Soojin akui, ia salah. Salah telah mengucapkan kalimat tersebut. Tidak seharusnya ia mengucapkannya ketika hatinya berkata lain, ketika hatinya masih menginginkan alpha berferomon angin lau tersebut.

“Pergi, Soojin. Gue gak masalahin itu lagi kok, gue udah maafin. Tapi tolong pergi, ya?” ujar Soeun dari dalam. Suaranya seperti lemas dan terdengar deru napas, seakan Soeun habis melakukan lari maraton.

“Soeun, gue juga minta tolong. Gue mau kita ngobrol,”

“Obrolin apa lagi, Soojin? Lo gak capek emangnya, hah? Gue capek loh.”

Soojin diam sebentar sebelum menjawab pertanyaan Soeun karena ia sedikit mendengar beberapa barang bergeser dan berjatuhan dari dalam sana.

“Obrolin soal kita. Masa lalu, masa sekarang, masa depan. Aku mau kita ngobrol, Soeun. “Just.. Let me fix this whole mess, because I want you to be my mate.

Tidak ada jawaban dari Soeun selama beberapa detik. Soojin juga merasa bahwa alpha itu akhirnya menyerah untuk memperbaiki keadaan mereka berdua. Soojin tersenyum ketika tahu semuanya terlambat, ia hendak melangkahkan kakinya pergi tetapi sebuah wangi menyengat masuk ke indera penciumannya. Soojin mendekat ke arah pintu, menghirup wangi itu sekali lagi; angin laut.

“Soeun, lo—”

Belum sempat Soojin menyelesaikan ucapannya, pintu kamar terbuka dan feromon angin laut langsung membuat omega itu terdiam, mematung dan tak bisa memproses apa pun selain betapa adiktifnya feromon alpha bermarga Park itu.

“Kan gue udah bilang buat pergi, ini alasan gue gak nerima tamu dulu, Soojin.”

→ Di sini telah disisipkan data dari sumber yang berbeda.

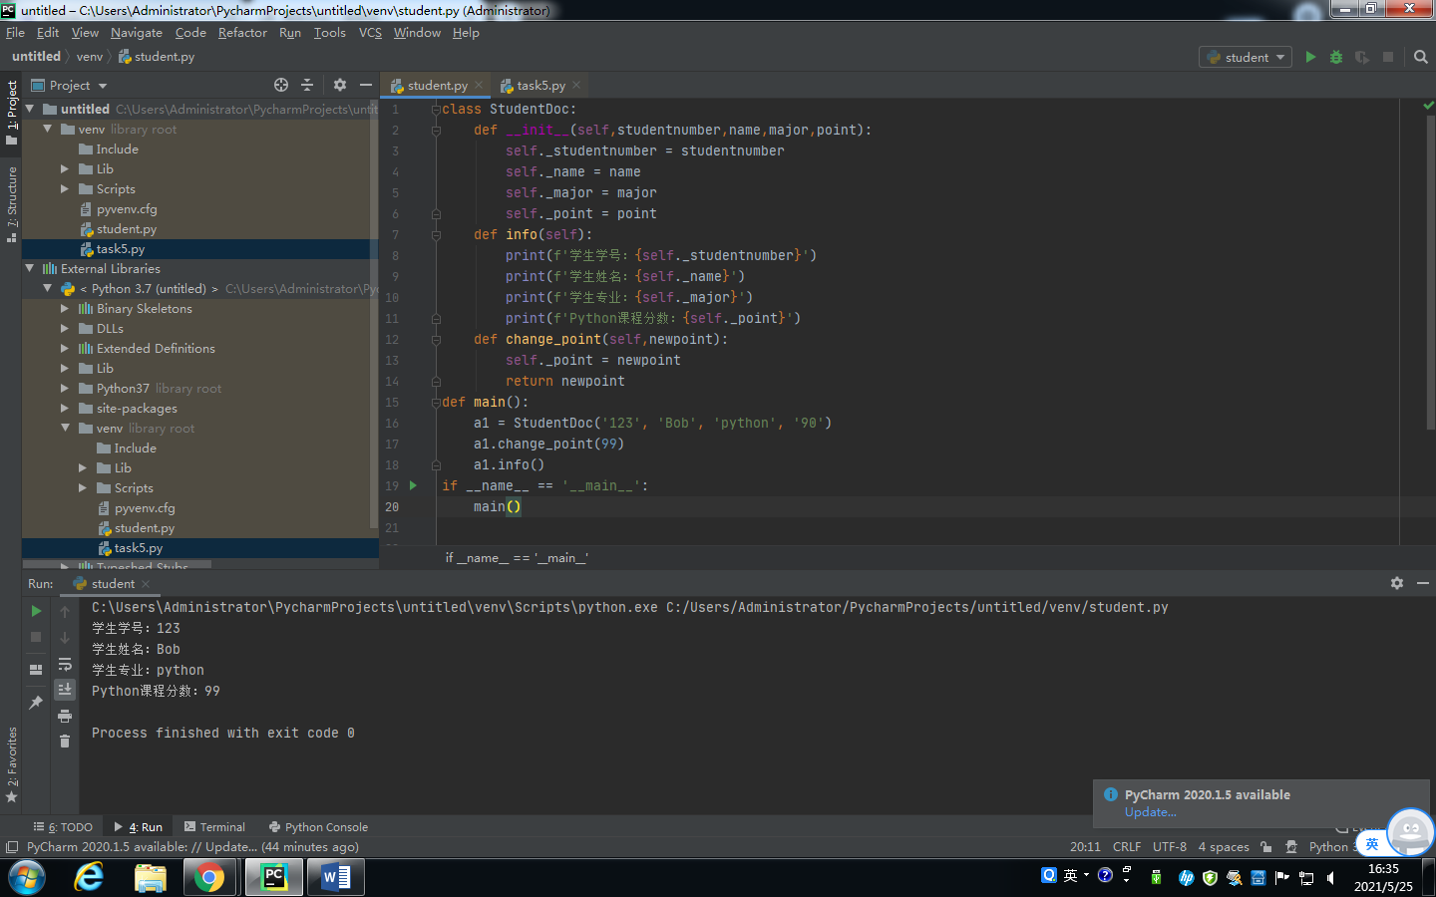
Task: Open Project panel gear settings
Action: tap(339, 86)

Bahkan dalam keadaan rut pun, Soeun masih bisa berbicara rasional. Alpha yang Soojin temui kebanyakan ketika sudah dalam masa rut, yang mereka pikirkan adalah melakukan hubungan seksual dan menyetubuhi apa pun itu yang mereka bisa.

Let me.. fix th-this whole things and mess, and.. and—

Ucapan Soojin berhenti ketika Soeun semakin dekat padanya. Kedua insan itu bisa mencium wangi feromon masing-masing; Soojin mencium angin laut dan Soeun mencium lavender kamomil.

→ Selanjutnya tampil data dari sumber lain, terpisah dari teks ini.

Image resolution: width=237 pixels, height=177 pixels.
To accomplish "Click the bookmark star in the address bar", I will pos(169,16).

“Boleh gue minta tolong?” ujar Soeun tiba-tiba. Soojin mendongak, menatap iris mata Soeun yang kini berwarna kuning keemasan.

“Apa?”

“Tolong berhenti jadi munafik, Soojin. Aku gak suka,” katanya. Suara Soeun menurun beberapa oktaf, membuatnya terdengar begitu menggoda. Soojin mulai berpikir irasional. “Kalau kamu berhenti jadi munafik, I'll let you fix your mess.

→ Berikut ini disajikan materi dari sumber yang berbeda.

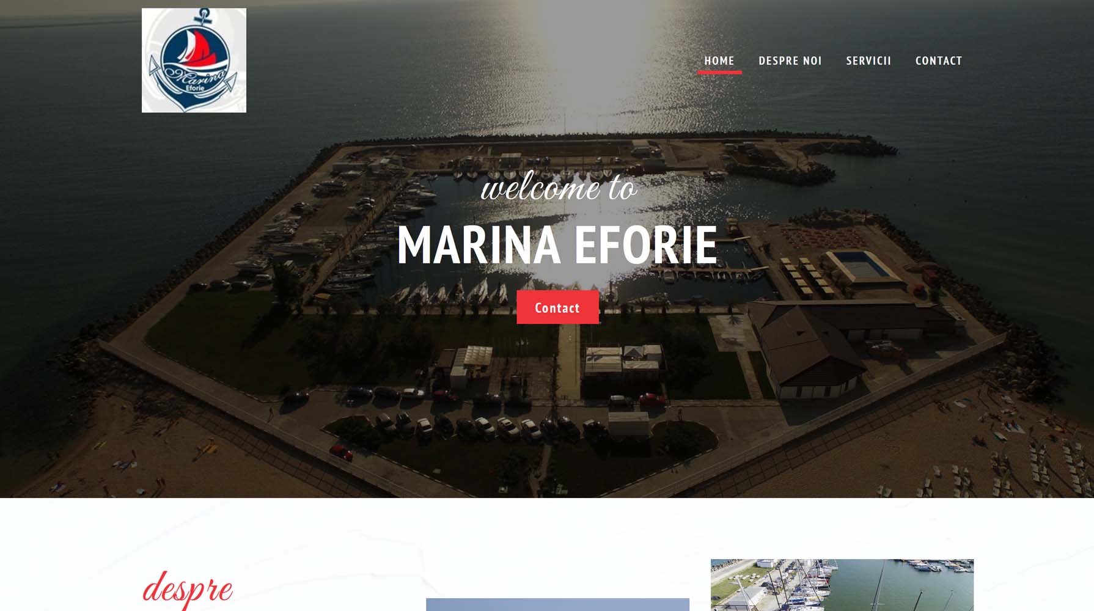
Task: Open the DESPRE NOI page
Action: 790,60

Tangan kiri Soojin mendekat, jari-jemarinya ia tautkan perlahan pada jari-jemari Soeun, membuat alpha itu tersenyum manis melihatnya. Wajah mereka berdua mendekat, berhenti beberapa senti dan keduanya bisa merasakan hembusan napas masing-masing.

Would you let me help your rut, Alpha?